▸ **Supplied passage**:

^^^^^^^^^^^^^^^^

Matthew Rhys stars in THE AMERICANS | © 2016 FX

Matthew Rhys stars in THE AMERICANS | © 2016 FX

In FX Network’s THE AMERICANS, now in its fourth season Wednesdays at 10 PM, things are more intense than ever. Matthew Rhys plays Philip Jennings, married to Elizabeth (Keri Russell). Seemingly normal all-American travel agents in the early Eighties, Philip and Elizabeth are actually Russian KBG agents. Philip and Elizabeth actually fell in love after having two children, but now older child Paige (Holly Taylor) has discovered their true identities and told her pastor. Meanwhile, Philip wound up having to marry American FBI secretary Martha (Alison Wright) in his fake identity as Clark; Martha has learned that Clark isn’t who she thought he was, and that he killed an FBI agent to keep her bosses from realizing that she’d spied for Clark back when she believed he was an FBI agent. There’s a lot more going on, but that’ll do for now.

Rhys gives us the current dossier.

^^^^^^^^^^^^^^^^

▸ **Data**:
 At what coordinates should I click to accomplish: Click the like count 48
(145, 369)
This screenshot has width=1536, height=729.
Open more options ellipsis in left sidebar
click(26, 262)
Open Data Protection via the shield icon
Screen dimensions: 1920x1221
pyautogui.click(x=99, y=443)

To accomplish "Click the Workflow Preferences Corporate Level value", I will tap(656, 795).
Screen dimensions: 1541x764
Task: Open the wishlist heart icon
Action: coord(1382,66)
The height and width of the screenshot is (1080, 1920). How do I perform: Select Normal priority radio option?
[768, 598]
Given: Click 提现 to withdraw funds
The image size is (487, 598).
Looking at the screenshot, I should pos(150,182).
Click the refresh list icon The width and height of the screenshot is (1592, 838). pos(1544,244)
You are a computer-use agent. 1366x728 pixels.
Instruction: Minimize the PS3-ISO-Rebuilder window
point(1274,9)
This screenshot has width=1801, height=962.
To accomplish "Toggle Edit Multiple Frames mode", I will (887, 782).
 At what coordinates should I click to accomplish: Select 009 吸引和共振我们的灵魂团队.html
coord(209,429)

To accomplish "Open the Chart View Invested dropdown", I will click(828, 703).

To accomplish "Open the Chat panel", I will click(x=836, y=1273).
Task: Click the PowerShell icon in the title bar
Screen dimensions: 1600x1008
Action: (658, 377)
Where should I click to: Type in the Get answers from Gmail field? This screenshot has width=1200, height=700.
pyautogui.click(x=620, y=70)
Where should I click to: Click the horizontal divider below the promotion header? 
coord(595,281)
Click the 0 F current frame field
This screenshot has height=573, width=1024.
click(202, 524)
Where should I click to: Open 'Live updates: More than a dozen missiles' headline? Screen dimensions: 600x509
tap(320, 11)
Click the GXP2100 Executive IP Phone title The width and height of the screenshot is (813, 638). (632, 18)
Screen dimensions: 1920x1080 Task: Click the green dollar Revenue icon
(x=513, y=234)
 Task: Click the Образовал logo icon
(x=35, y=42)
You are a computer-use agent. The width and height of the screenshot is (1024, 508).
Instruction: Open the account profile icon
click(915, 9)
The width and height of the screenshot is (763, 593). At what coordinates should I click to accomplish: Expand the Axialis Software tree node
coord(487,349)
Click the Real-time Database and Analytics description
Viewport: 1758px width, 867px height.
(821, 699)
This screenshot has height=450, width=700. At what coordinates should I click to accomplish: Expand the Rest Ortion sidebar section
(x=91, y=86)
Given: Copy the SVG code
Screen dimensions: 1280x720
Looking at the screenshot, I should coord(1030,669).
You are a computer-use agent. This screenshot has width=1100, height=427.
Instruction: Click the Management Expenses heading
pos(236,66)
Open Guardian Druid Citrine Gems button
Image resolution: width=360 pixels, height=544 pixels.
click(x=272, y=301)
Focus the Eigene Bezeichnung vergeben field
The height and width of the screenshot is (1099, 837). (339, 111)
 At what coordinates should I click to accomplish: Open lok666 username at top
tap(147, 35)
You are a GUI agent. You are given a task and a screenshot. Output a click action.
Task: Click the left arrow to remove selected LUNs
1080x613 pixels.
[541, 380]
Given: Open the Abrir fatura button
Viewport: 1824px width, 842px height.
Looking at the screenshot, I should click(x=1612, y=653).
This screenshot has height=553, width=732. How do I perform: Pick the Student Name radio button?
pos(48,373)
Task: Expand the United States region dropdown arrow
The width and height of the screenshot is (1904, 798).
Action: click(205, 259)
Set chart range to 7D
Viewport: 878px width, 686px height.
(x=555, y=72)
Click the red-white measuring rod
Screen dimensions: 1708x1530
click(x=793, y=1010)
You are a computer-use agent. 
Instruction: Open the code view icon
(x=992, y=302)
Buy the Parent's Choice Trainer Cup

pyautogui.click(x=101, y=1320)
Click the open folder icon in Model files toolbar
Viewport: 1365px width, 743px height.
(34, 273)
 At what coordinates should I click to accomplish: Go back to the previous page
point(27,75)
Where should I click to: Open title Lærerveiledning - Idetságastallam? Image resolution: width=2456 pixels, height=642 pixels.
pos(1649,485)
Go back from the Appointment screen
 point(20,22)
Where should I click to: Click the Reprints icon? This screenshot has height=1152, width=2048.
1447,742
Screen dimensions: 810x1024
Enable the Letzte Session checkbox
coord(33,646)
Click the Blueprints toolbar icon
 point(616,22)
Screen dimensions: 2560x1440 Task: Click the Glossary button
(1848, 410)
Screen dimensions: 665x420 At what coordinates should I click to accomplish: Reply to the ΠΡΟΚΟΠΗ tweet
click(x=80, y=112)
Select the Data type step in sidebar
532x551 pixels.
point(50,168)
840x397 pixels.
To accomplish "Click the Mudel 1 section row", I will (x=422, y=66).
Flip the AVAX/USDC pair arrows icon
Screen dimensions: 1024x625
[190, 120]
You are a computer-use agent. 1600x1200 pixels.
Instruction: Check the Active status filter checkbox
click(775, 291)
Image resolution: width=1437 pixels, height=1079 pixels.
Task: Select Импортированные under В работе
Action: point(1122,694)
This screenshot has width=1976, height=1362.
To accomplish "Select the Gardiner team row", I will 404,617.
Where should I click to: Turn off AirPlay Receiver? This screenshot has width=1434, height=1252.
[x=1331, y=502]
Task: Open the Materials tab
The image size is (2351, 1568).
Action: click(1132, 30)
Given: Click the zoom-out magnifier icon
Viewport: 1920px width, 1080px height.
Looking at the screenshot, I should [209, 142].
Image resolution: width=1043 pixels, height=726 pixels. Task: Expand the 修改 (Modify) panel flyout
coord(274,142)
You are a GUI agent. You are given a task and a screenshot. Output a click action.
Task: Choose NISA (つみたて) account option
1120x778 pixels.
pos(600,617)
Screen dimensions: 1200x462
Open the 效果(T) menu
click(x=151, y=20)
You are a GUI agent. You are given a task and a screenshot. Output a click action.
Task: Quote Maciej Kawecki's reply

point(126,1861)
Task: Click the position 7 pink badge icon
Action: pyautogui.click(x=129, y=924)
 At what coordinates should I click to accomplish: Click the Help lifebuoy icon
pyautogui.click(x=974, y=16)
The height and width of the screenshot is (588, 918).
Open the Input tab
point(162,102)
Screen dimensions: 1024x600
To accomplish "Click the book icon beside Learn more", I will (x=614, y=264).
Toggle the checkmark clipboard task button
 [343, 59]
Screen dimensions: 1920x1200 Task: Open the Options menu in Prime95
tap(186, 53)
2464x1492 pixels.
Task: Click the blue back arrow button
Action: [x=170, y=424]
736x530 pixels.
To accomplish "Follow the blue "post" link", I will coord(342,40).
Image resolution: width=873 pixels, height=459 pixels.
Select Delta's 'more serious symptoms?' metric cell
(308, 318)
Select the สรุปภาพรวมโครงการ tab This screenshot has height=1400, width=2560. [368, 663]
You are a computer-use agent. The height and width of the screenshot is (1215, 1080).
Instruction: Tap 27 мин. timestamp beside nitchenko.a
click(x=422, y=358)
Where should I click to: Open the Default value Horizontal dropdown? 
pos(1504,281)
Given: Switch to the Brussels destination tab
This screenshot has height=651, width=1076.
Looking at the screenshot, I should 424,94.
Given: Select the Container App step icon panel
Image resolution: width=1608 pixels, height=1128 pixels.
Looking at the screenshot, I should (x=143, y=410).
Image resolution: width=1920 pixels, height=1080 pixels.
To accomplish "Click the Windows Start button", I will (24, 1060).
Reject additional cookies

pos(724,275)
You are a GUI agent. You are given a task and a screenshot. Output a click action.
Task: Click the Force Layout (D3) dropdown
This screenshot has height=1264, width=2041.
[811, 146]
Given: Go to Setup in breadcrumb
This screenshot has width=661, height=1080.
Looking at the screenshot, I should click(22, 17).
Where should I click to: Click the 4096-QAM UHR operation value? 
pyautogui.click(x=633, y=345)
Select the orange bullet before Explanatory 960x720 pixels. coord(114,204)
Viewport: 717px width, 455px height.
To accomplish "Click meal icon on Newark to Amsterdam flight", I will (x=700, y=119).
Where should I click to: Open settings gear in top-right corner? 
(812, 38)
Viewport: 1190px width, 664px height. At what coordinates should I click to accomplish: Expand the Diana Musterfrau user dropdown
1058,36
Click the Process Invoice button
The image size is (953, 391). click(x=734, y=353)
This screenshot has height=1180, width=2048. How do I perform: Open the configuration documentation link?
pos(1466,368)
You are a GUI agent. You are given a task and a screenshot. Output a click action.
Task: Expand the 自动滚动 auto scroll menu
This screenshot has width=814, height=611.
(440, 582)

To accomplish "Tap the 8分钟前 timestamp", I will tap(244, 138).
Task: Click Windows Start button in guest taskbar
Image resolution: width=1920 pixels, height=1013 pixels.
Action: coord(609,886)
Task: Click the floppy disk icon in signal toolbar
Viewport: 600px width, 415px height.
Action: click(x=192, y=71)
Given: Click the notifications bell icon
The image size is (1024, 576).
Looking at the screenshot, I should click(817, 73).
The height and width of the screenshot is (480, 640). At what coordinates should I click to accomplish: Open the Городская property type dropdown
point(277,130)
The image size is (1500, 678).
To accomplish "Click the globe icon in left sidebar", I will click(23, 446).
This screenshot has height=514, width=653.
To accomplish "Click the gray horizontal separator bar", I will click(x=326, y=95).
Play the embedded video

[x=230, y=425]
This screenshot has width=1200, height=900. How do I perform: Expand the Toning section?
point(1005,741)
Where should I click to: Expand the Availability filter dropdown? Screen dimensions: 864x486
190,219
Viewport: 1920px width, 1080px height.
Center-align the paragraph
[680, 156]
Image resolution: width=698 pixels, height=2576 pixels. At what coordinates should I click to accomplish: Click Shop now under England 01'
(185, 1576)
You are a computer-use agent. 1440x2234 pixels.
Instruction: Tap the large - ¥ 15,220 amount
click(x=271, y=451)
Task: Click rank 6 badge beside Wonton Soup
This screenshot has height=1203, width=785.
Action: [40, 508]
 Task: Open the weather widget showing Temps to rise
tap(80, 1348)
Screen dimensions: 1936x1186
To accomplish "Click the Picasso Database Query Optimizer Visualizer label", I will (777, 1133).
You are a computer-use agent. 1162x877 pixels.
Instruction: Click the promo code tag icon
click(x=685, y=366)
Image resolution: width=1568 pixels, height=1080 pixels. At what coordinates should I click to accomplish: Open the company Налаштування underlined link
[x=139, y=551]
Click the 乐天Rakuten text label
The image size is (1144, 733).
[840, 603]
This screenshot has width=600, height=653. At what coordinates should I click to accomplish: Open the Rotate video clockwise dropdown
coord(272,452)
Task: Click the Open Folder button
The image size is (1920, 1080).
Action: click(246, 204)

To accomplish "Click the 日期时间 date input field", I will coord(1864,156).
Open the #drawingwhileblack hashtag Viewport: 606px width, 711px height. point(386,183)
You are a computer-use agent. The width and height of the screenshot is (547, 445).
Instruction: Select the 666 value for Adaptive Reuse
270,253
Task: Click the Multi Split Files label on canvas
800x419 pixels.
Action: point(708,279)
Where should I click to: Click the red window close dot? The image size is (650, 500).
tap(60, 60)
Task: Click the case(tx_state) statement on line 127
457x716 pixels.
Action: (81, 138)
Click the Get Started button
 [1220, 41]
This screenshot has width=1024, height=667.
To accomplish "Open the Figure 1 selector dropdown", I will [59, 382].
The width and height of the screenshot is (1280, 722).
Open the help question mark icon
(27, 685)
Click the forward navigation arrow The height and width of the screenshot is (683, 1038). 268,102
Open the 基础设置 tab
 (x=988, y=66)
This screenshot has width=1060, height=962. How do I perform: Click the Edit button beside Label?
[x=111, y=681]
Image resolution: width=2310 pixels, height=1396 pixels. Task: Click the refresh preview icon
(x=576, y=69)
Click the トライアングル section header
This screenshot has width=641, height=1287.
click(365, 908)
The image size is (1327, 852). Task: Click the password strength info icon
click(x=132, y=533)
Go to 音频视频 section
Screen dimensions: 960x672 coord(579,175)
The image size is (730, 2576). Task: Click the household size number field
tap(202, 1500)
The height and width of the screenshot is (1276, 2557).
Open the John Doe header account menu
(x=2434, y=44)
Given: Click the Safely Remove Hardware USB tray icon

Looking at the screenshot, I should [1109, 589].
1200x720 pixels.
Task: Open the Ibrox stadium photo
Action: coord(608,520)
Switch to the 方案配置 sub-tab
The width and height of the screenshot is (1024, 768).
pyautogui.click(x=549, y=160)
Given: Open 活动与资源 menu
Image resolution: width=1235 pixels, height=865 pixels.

^^^^^^^^^^^^^^^^

▸ **Goals**:
1/ In the text about THE AMERICANS, which actress plays Elizabeth?
2/ Continue the text about THE AMERICANS from its last sentence.
The material has nothing to do with the text about THE AMERICANS.

▸ **The replies**:
1/ Keri Russell

2/
AX: Do you think it was a big turning point for Philip when Elizabeth decided she loved him?

MATTHEW RHYS: Oh, enormous. It hinged on that, because they wouldn’t have survived without that. And that’s what added the intensity to everything. If they’d carried on being these two operatives, sort of following a mandate but bonded by children, it would be a lot different show. It’s the fact that they do fall in love that makes everything else so incredibly difficult.

AX: And does that make him easier to play, or harder to play?

RHYS: I don’t think it makes him easier to play; it makes the situations certainly harder, but infinitely more interesting.

AX: Is it exciting to play scenes where Philip has to improvise, like the recent one where he killed a witness on a bus?

RHYS: Absolutely. And I stand by that. They do give an enormous amount of thought to very specific spontaneous moments, and how they would react or whatever. And that just makes the playing of it more exciting, and real as well.

AX: Last season, Philip’s American wife Martha found out he’d committed a murder to keep her from being exposed to her bosses at the FBI. Were you intrigued about how Martha would react?

RHYS: I was dying to know how it would all pan out, because it’s like those ticking bombs – you keep lighting fuses at the end of certain seasons, and then you spend the summer going, “How is this going to resolve itself? Or not?”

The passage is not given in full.